Comparing Convergence: Exploring the p-Series Divergence for p<1

[autre]

Homework Statement

$\sum\frac{1}{n^{p}}$ converges for $p>1$ and diverges for $p<1$, $p\geq0$.

The Attempt at a Solution

(1) Diverges: I want to prove it diverges for $1-p$ and using the comparison test show it also diverges for p. $\sum\frac{1}{n^{1-p}}=\sum\frac{1}{n^{1}n^{-p}}=\sum n^{p}/n=\sum n^{p-1}$ for $p<1$. $\sum n^{p-1}$ ...but this series converges? Where did I go wrong?

 

[vela]

Homework Statement

$\sum\frac{1}{n^{p}}$ converges for $p>1$ and diverges for $p<1$, $p\geq0$.

The Attempt at a Solution

(1) Diverges: I want to prove it diverges for $1-p$ and using the comparison test show it also diverges for p. $\sum\frac{1}{n^{1-p}}=\sum\frac{1}{n^{1}n^{-p}}=\sum n^{p}/n=\sum n^{p-1}$ for $<1$. $\sum n^{p-1}$ ...but this series converges? Where did I go wrong?

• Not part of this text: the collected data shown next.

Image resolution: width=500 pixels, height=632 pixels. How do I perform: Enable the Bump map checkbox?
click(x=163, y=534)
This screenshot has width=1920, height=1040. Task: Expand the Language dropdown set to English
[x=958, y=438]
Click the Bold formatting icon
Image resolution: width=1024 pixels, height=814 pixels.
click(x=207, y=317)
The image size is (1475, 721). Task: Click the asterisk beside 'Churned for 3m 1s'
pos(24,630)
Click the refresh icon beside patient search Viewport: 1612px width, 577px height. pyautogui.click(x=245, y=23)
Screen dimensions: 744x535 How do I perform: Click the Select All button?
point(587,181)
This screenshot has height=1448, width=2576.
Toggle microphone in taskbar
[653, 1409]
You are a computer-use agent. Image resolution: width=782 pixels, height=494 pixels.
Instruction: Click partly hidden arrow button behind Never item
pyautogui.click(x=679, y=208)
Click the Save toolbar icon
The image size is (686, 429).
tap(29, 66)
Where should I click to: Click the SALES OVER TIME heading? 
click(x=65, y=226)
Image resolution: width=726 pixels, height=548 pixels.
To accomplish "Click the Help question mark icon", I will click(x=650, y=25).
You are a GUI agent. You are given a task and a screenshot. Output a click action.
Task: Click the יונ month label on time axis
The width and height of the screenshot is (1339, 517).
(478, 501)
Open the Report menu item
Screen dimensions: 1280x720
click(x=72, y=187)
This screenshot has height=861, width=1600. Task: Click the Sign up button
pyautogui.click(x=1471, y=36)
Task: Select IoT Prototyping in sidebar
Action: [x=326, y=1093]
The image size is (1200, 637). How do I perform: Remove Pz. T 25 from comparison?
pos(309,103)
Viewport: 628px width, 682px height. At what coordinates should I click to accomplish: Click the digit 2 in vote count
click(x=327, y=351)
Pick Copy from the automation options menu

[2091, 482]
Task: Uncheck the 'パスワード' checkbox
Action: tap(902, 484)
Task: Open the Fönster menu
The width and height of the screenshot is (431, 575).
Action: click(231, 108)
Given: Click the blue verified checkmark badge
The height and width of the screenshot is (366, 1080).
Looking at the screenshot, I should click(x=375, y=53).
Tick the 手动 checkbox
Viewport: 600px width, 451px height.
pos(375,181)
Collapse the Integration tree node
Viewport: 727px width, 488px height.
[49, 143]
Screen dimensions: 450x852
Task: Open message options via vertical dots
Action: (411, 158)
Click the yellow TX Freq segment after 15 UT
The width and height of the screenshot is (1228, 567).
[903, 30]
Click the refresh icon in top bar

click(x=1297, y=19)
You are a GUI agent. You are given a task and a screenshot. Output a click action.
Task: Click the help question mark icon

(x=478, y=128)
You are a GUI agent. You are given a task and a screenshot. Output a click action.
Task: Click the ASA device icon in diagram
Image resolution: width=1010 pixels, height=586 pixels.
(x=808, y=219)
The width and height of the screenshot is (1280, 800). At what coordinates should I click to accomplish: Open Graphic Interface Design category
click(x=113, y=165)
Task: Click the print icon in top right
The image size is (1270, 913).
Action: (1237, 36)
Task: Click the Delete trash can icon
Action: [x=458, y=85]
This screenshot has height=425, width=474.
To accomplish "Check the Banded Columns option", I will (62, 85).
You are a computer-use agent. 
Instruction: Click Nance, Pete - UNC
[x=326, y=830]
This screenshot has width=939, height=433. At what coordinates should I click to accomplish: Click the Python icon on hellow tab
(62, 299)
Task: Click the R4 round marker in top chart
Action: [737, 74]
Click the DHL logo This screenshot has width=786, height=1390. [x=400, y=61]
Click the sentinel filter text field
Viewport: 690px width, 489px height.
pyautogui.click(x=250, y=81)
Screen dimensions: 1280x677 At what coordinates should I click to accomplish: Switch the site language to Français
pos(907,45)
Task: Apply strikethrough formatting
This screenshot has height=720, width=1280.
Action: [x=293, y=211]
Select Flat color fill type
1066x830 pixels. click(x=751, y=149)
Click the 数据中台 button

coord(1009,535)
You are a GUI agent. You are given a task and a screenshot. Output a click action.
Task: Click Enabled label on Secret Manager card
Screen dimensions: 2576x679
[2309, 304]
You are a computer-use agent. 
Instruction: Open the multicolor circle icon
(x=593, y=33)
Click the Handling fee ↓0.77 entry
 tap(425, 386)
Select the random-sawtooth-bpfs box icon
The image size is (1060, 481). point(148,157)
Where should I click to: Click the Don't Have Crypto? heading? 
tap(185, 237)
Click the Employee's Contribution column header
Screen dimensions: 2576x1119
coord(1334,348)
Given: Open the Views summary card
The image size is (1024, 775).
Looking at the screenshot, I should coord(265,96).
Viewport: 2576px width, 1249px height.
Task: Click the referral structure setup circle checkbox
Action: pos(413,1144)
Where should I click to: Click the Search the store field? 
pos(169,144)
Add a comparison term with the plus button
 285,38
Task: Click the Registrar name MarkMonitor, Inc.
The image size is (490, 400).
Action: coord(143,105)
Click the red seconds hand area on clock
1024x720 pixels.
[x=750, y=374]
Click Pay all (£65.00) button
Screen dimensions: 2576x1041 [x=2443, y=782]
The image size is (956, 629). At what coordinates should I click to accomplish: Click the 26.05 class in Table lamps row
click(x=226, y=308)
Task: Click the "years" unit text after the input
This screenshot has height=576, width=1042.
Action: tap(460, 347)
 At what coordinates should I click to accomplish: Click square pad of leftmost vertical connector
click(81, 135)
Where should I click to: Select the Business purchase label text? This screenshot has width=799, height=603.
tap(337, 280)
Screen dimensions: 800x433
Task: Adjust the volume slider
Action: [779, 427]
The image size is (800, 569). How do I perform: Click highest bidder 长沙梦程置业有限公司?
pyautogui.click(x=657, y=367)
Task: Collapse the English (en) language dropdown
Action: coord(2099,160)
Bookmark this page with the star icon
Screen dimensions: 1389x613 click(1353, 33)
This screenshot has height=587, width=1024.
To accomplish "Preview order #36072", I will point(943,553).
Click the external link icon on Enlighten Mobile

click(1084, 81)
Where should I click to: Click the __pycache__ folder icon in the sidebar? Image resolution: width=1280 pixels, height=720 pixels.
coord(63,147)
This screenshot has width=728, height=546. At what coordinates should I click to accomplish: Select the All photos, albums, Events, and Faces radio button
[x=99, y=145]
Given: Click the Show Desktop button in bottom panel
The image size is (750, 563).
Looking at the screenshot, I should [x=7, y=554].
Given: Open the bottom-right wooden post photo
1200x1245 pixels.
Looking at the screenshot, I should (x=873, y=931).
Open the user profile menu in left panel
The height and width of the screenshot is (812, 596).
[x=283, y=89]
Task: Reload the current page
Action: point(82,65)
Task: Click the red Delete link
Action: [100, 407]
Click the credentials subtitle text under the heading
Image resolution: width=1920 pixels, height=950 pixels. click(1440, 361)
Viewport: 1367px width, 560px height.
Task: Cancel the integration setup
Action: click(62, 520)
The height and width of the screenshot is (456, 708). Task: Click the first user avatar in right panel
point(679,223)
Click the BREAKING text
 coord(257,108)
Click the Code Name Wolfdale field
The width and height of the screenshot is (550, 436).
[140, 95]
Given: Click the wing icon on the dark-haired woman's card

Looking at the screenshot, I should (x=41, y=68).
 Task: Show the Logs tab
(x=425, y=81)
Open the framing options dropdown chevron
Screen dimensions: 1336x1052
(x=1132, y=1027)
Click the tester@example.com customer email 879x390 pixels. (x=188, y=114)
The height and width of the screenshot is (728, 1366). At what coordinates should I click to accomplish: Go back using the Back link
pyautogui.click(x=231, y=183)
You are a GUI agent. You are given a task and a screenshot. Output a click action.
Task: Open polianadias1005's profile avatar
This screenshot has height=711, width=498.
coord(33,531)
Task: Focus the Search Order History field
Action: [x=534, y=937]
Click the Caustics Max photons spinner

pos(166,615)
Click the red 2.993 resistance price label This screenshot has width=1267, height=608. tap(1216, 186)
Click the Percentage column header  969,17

It's not very clear what you're thinking here. Can you elaborate a bit? What is less than 1?

 

[autre]

It's not very clear what you're thinking here. Can you elaborate a bit? What is less than 1?

Sorry, typo -- p<1.

 

[vela]

What exactly are you trying to prove? You refer to "it" but what exactly is "it"?

 

[autre]

What exactly are you trying to prove? You refer to "it" but what exactly is "it"?

Oh, sorry -- I want to prove that $\sum\frac{1}{n^{p}}$ diverges if $\sum\frac{1}{n^{1-p}}$ diverges using the Comparison Test.

 

[vela]

If you're using the comparison test, you need to show that
$$\frac{1}{n^p} \ge \frac{1}{n^{1-p}} = n^{p-1}$$Can you do that?